Adam Shepherd is a third year medical student at King’s College London. For Trans Day of Visibility he shares his reflections as a trans man researching transgender people’s experiences in healthcare settings.


A screen grab of a light grey option box asks you to 'Select Gender'. There are two options, 'Male,' which has been selected with a blue dot, or 'Female'

A ‘Select Gender’ box with two options: ‘Male’ or ‘Female’

 

 

 

 

 

When I was born, a doctor assigned me to be “female”. During my childhood I felt increasingly at odds with the ways that I was being socialised as a girl by the world at large, but it was only in my early twenties that I learned a word to make sense of my growing unease: Transgender.

As a Latin prefix ‘trans’ simply means “on the other side of”. Nowadays ‘trans’ epitomises much more than that – it is an umbrella term for diverse identities and experiences of people whose gender does not align with the one they were designated at birth. To me, ‘transgender’ encapsulates that feeling of comfort, pleasure, and relief of arriving after a long and tiring journey: home sweet home.

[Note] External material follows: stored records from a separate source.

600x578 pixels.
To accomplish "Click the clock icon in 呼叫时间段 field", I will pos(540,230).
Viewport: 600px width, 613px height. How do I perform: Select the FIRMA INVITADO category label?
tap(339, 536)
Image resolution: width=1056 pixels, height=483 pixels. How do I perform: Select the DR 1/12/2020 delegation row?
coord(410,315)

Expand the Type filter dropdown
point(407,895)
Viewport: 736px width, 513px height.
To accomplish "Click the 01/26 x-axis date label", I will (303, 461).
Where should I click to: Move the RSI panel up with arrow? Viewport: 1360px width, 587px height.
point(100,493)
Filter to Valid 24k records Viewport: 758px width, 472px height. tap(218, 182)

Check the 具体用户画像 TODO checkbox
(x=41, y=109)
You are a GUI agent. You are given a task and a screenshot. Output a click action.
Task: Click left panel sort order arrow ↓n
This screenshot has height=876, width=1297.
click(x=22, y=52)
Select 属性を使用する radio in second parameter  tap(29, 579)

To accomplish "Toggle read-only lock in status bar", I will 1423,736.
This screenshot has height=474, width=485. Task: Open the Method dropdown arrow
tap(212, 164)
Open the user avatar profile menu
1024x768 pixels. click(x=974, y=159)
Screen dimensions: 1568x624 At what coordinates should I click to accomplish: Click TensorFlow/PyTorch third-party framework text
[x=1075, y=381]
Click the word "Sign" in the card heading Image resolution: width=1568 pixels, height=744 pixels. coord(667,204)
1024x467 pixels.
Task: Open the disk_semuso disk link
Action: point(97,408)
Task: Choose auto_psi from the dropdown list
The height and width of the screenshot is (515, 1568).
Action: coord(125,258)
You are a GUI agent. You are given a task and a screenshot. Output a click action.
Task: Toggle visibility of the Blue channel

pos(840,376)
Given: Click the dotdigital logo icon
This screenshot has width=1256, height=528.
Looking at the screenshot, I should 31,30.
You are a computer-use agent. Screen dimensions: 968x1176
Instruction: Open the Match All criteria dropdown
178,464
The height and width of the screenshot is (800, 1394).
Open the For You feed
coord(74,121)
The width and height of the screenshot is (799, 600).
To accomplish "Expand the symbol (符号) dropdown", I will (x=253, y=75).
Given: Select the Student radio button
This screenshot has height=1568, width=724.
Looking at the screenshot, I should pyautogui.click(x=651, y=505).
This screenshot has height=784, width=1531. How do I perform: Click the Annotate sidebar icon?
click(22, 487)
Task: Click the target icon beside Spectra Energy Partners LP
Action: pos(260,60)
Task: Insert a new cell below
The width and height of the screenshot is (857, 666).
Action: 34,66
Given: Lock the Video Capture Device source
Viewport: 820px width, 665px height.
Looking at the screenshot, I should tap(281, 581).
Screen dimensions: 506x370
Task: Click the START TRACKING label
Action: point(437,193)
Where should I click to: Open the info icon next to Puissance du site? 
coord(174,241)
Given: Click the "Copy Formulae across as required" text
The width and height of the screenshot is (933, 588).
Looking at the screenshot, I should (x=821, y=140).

However these definitions are a far cry from how we were understood even 70 years ago. From labelling trans people as mentally ill and promoting the use of psychotherapy to cure us, to realising the benefits of letting us transition to our identified gender, the relationship between medicine and the trans community has historically been strained.

The impacts of this is still felt today. A 2016 report found that transgender people in the UK, on average, experience higher health inequalities than cisgender lesbian, gay, and bisexual people. In 2018, Stonewall and the National LGBT Survey showed how trans individuals are more likely to face discrimination in medical settings, and more likely to avoid seeking healthcare when they need it.

As an aspiring doctor I was appalled at the anecdotes I heard in my own support groups – stories of being met with ignorance and insensitivity when seeking medical care as a trans person. My first opportunity to do something about this came when I undertook my Masters of Public Health dissertation in which I explored trans people’s experiences of primary care.

In my research, communication emerged as a key factor shaping the relationships transgender people had with their General Practitioners. Yet even before entering the consultation room, participants had to mediate inflexible medical records which failed to recognise their identities and bodies. Fixed ways of thinking about gender are embedded in healthcare practices through these processes and documents, making communication only part of the problem.

To make sense of this, sociologist Ruth Pearce proposed two conceptual models to think about the experience of being trans. “Trans as condition” depicts the traditional understanding that ‘trans’ can be clearly defined, often by a healthcare professional, and that transitioning resolves a person’s transness. “Trans as movement”, in contrast, posits that ‘trans’ is variable and versatile, similar to how we subjectively experience the world around us. From this viewpoint, ‘trans’ stops being a defect that needs correcting, and becomes a social identity.

Working with Dr Benjamin Hanckel, I sought to better understand how the changing conceptualisations of trans experiences were reflected in healthcare guidance, and whether it aligned with lived experiences of transitioning. Looking at healthcare guidance documents by NHS England illuminated these discrepancies. Changes over time in the language used illustrate how institutional shifts towards the idea of “trans as movement” has enabled greater numbers of gender diverse people to emerge from the shadows through being officially recognised in these documents. However, rigid medical forms often do not account for diverse experiences of gender. Consequently people who are transitioning continue not to be accounted for in health structures built around the expectation of cisgender bodies.

What is evident is that for healthcare to become inclusive of all trans people, we need to tackle the very design of healthcare organisations, which is often based on outdated ideas of gender. But gender is a complex topic.

In another project Dr Benjamin Hanckel and I asked young people who visited the Science Gallery London exhibition GENDERS: Shaping and Breaking the Binary to explore what gender meant to them. Whilst traditional ideas of gender surfaced, early findings point to how many young people are increasingly open about gender, recognising it as being fluid, even if at times it feels restrictive, reminiscent of a “trans as movement” framework. Nonetheless, the question remains as to how these new and shifting models of gender, that recognise everyone’s myriad and diverse experiences, will enter into healthcare provision.

As I look towards the future of becoming a medical professional, I realise there is a way to go until transgender people are not just accepted, but have their needs acknowledged in healthcare settings. With the recent court case concerning the provision of puberty blockers to trans youth and continued lack of knowledge among healthcare providers, the future might seem bleak, but change is on its way. From Brighton and Sussex NHS Trust expanding vocabulary for midwives to include gender neutral terms, to the emergence of new grassroot organisations to advocate for the health needs of the trans community, the tide is slowly beginning to turn.